Motorola is the latest company to jump on the Linux bandwagon with the launch of a strategy for embedded and high availability Linux products and services.
The company said the performance and flexibility of the Linux platform and its open source environment will help speed time to market and help reduce development costs for its OEM customers.
Dave Peters, software product manager at Motorola commented: "Linux is now ready for design and deployment in the embedded market. The Linux OS will give us the opportunity to bring PowerPC and Intel into the embedded market in a level playing field."
Motorola is partnering with Lineo, an embedded Linux software company and Caldera Systems as part of the strategy.
The company plans to ship system platforms with Caldera's Openlinux and will refer customers to Lineo's Embedded Linux software development kit.
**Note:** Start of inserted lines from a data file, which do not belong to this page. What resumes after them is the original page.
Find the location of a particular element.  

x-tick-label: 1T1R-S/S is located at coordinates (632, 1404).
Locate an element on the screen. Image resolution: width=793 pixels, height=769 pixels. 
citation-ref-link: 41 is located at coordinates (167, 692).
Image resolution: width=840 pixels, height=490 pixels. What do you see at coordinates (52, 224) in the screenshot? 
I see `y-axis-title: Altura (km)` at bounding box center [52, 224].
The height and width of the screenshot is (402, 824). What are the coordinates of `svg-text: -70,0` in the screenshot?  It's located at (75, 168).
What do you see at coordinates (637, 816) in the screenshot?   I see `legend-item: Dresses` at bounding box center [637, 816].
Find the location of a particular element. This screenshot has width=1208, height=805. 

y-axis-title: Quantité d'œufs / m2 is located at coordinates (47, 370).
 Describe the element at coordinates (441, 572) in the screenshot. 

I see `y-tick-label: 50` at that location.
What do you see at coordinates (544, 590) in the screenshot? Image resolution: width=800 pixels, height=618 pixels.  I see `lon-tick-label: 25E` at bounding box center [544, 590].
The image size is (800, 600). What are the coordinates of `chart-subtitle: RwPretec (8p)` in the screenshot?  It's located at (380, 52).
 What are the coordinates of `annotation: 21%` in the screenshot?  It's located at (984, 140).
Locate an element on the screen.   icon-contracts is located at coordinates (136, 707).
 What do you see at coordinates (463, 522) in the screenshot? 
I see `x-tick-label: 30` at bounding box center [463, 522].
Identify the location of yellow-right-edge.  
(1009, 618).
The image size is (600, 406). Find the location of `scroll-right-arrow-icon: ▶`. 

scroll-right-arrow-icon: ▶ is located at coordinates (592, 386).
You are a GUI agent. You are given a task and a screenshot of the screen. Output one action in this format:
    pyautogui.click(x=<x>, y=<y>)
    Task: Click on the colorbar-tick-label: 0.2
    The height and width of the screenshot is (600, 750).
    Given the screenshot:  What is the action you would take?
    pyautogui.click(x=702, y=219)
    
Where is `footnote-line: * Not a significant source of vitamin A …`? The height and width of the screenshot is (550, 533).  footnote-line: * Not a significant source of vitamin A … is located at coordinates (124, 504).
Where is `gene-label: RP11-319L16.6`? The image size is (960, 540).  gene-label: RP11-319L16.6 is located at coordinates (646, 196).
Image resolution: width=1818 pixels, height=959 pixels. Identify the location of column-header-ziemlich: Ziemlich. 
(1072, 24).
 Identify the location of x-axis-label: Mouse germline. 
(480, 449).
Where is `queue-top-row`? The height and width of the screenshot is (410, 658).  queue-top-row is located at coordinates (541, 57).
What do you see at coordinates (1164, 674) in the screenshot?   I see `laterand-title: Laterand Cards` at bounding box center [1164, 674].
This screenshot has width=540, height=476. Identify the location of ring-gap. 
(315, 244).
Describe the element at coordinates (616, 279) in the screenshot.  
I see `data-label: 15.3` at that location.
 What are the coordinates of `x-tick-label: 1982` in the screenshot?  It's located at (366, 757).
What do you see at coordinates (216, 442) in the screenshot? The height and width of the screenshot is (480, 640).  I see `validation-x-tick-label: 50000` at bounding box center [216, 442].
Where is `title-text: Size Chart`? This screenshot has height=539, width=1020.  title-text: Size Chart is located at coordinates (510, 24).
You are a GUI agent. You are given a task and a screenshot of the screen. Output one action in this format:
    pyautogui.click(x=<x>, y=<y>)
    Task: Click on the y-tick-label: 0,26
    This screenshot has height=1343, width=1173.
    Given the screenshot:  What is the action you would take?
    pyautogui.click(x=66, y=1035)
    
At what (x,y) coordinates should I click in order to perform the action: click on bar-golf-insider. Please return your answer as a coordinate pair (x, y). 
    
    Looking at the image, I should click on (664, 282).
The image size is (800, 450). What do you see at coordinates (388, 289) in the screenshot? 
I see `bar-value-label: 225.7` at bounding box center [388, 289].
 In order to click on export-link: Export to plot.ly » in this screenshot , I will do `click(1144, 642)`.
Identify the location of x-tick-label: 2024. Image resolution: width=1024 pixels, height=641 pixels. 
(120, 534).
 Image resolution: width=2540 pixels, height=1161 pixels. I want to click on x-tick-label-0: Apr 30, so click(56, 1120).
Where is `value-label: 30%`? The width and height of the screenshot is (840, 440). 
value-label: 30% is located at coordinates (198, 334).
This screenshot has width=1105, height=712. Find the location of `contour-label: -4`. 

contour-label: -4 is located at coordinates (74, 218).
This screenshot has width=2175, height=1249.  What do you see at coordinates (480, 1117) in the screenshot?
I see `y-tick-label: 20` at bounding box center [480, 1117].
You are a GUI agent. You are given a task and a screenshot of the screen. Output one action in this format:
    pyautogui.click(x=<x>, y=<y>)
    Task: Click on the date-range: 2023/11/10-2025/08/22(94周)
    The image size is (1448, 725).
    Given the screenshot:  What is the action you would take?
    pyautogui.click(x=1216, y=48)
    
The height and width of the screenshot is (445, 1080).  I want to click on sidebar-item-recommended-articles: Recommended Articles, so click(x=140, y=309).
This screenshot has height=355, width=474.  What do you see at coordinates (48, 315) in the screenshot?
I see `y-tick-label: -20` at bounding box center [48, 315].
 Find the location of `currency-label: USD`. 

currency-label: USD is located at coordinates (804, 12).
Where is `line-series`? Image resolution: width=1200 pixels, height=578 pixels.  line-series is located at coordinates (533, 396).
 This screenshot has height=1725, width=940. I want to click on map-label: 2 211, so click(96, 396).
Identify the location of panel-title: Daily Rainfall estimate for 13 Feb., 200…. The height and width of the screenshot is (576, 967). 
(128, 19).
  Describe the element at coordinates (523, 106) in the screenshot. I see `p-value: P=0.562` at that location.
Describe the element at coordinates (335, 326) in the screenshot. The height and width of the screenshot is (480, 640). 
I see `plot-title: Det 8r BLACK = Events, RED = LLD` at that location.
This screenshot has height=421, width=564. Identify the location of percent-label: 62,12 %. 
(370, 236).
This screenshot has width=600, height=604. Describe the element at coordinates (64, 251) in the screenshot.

The first Linux based offerings developed as a result of the new strategy are called the EMS Series for telecommunications, office and industrial networking applications, ad the SLX Series network appliance, aimed at Internet, Intranet and Extranet networking applications.
Motorola said the products would be available worldwide in September.
According to research company IDC, Linux holds a 17 per cent share of the server market today. In addition, the company said Linux server license distribution reached 750,000 in 1998 - equalling all other Unix server license distributions combined. Actual Linux deployments far exceed the IDC number since a single license may be used across multiple platforms.
Noel Lesniak, business manager for the Linux platform at Motorola commented: "We are seeing rapid growth in interest in Linux across our OEM customers. The open source environment has a lot of appeal, there's a comfort factor in being able to get to the source code."